(Saved data entries)
◆ ◆ ◆
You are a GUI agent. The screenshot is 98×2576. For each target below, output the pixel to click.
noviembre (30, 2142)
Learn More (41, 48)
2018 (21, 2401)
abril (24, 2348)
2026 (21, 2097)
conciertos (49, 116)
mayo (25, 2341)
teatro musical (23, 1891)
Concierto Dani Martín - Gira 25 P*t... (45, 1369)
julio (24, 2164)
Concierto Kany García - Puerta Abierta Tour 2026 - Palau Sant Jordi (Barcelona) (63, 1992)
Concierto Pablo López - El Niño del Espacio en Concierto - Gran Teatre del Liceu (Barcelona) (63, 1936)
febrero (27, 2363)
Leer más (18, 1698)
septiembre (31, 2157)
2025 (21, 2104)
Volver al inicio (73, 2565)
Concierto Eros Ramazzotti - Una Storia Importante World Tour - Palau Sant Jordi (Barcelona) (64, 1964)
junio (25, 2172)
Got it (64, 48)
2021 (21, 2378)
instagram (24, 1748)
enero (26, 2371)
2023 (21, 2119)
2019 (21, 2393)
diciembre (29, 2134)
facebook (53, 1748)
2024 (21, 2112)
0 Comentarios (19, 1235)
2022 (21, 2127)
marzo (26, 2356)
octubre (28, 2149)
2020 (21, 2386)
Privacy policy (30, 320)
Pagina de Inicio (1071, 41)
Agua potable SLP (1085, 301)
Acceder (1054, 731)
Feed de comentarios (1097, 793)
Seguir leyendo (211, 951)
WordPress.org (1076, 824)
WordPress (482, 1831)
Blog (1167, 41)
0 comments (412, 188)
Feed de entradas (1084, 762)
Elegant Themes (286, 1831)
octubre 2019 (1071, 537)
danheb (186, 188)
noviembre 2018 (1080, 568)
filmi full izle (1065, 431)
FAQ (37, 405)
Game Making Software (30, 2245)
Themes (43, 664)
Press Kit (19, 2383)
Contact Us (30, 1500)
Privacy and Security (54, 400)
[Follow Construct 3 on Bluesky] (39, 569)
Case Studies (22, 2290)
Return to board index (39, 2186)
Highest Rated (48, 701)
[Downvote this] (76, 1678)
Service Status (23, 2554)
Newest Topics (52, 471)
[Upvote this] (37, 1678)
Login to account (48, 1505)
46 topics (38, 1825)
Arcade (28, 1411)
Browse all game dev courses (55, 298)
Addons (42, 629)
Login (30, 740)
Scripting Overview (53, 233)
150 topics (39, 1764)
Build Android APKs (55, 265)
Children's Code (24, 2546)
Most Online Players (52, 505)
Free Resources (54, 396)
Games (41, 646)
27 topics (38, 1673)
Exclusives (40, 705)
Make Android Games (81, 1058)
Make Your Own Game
◆ ◆ ◆
Exercise brief –
Which of the lines above include the string "Feed"? Pick them out and copy them.

Answer to the exercise –
Feed de comentarios (1097, 793)
Feed de entradas (1084, 762)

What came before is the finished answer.